Liste des consignes:
(1) Traduisez en anglais cette phrase du texte sur la discipline militaire : « Le Conseil d'État, dans son arrêt du 17 mars 2023, ne remet pas en cause la jurisprudence constitutionnelle. »
(2) Rédigez la suite du texte sur la discipline militaire, en partant de sa dernière phrase.

Texte fourni:
____________________

Cette définition étroite aurait parfaitement pu être appliquée aux arrêts simples. Mais le Conseil constitutionnel s'y est refusé, rappelant que le militaire aux arrêts exerce ses fonctions normalement. Il n'est pas emprisonné et réside en milieu ouvert, même si sa résidence est imposée par le chef de corps. Les arrêts n'emportent donc pas, aux yeux du Conseil constitutionnel, de véritable atteinte à la liberté individuelle. 

 

Un fonctionnaire pas comme les autres

 

Le Conseil d'État, dans son arrêt du 17 mars 2023, ne remet pas en cause la jurisprudence constitutionnelle. Comme le Conseil constitutionnel, il affirme la spécificité du droit disciplinaire dans son application au monde militaire. Il ne manque pas de rappeler les termes de l'article L 4111-1 du code de la défense, qui énonce que "l'état militaire exige en toute circonstance esprit de sacrifice, pouvant aller jusqu'au sacrifice suprême, discipline, disponibilité, loyalisme et neutralité". Est également mentionné dans la décision l'article L 4111-1 du même code qui précise que le militaire "exerce ses fonctions avec dignité, impartialité, intégrité et probité". Autant dire que la discipline dans les armées ne s'apprécie pas à l'aune de celle qui existe dans la fonction publique d'Etat ou territoriale.

____________________

Lignes de données:
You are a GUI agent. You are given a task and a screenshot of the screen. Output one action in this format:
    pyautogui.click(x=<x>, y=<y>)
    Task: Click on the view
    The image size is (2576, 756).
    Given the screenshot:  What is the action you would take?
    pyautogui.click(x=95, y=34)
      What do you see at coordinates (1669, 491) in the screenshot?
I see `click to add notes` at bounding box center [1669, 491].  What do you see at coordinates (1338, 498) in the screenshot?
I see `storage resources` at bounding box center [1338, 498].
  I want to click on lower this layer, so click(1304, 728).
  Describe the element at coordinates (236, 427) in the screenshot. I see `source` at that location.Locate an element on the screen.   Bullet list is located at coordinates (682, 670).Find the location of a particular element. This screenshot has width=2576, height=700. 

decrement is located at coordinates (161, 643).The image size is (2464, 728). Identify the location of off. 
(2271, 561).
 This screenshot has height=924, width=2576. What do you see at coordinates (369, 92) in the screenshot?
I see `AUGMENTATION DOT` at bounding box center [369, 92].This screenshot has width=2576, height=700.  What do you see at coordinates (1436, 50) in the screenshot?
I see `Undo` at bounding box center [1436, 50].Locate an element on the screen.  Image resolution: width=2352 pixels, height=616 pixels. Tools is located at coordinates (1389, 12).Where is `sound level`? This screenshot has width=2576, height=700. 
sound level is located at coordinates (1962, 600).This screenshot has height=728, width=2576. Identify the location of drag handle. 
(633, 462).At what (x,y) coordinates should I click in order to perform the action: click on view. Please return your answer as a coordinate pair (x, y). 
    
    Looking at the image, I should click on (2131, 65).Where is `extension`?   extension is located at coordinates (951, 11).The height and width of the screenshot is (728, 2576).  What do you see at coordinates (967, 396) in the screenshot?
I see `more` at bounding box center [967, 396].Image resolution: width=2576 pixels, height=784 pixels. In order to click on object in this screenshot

____________________

Résultats de l'exercice:
(1) In its decision of March 17, 2023, the Conseil d'État does not call constitutional case law into question.

(2)
Des garanties et un contrôle identiques au droit commun

 

Mais cela ne signifie pas qu'elle ne s'accompagne pas de garanties, tant de fond que de procédure. Sur le fond, le code limite à quarante jours la durée des arrêts. L'article L 311-13 du code de la défense prend d'ailleurs la précaution d'affirmer que les sanctions "privatives de liberté" prononcées par l'autorité militaire ne peuvent excéder soixante jours. Quant aux garanties procédurales, ce sont globalement celles accordées à tout fonctionnaire poursuivi disciplinairement : l'intéressé a droit à la communication de son dossier et peut préparer librement sa défense.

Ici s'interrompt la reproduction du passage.